[Цель задания]
Верните дословно часть отрывка о попытках попасть в школу, начиная со слов «Дядя, выслушав все» и далее вплоть до слов «это еще длилось.».

#### Приведённый отрывок

Дядя, выслушав все это, берет меня за руку, и мы идем в школу. Дядя входит в здание, оставляя меня на крыльце, и долго не возвращается. Когда он, наконец, показывается с расстроенным лицом, я бросаюсь к нему: — «Нэ приймае», — произносит он грустно. Я падаю на крыльцо и ору как будто меня режут. Рев снова перерастает в истерику. Дяде с трудом удается довести меня домой. На следующий день история повторяется. И еще на следующий повторяется. Но на четвертый, дядя категорически отказывается идти в школу, и я иду один. Иду, усаживаюсь против открытого окна своего (первого) класса и слушаю все, что происходит там. Запоминаю, что задано на дом и дома учу заданное. Не помню, сколько продолжалось это вольнослушательство — недели две, может быть, а возможно и месяц. И неизвестно сколько бы это еще длилось.

########
#### Собранные данные

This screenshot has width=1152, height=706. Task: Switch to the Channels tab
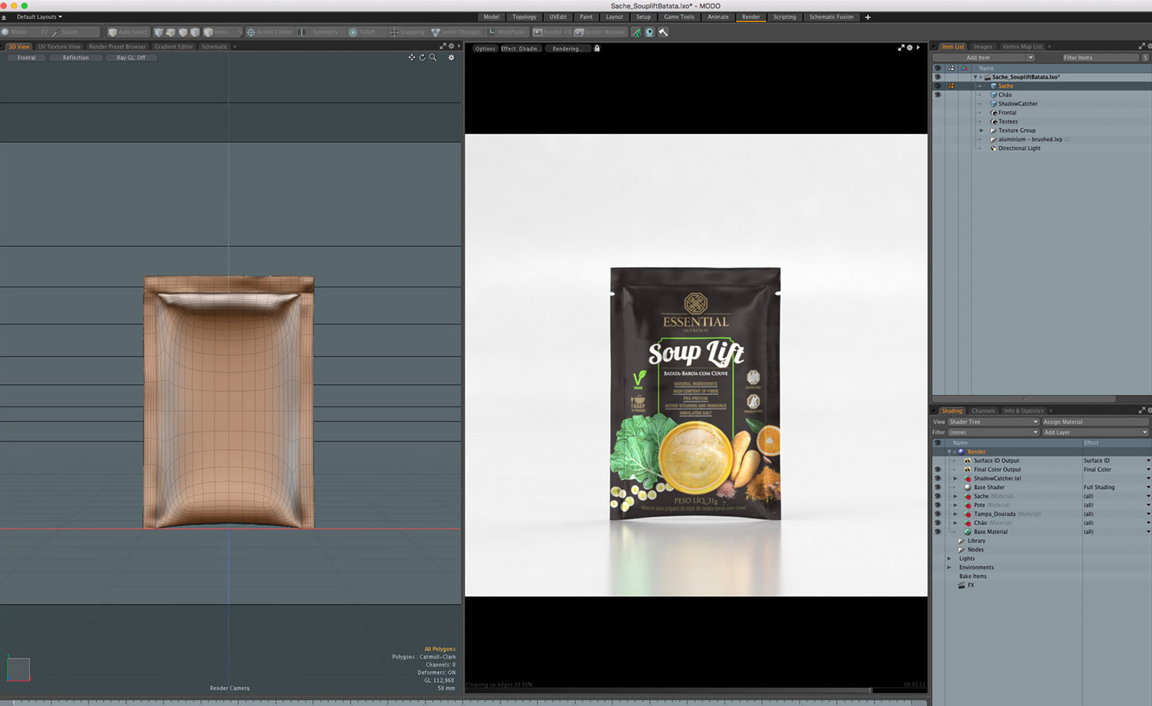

########

[Выполненное задание]
Дядя, выслушав все это, берет меня за руку, и мы идем в школу. Дядя входит в здание, оставляя меня на крыльце, и долго не возвращается. Когда он, наконец, показывается с расстроенным лицом, я бросаюсь к нему: — «Нэ приймае», — произносит он грустно. Я падаю на крыльцо и ору как будто меня режут. Рев снова перерастает в истерику. Дяде с трудом удается довести меня домой. На следующий день история повторяется. И еще на следующий повторяется. Но на четвертый, дядя категорически отказывается идти в школу, и я иду один. Иду, усаживаюсь против открытого окна своего (первого) класса и слушаю все, что происходит там. Запоминаю, что задано на дом и дома учу заданное. Не помню, сколько продолжалось это вольнослушательство — недели две, может быть, а возможно и месяц. И неизвестно сколько бы это еще длилось.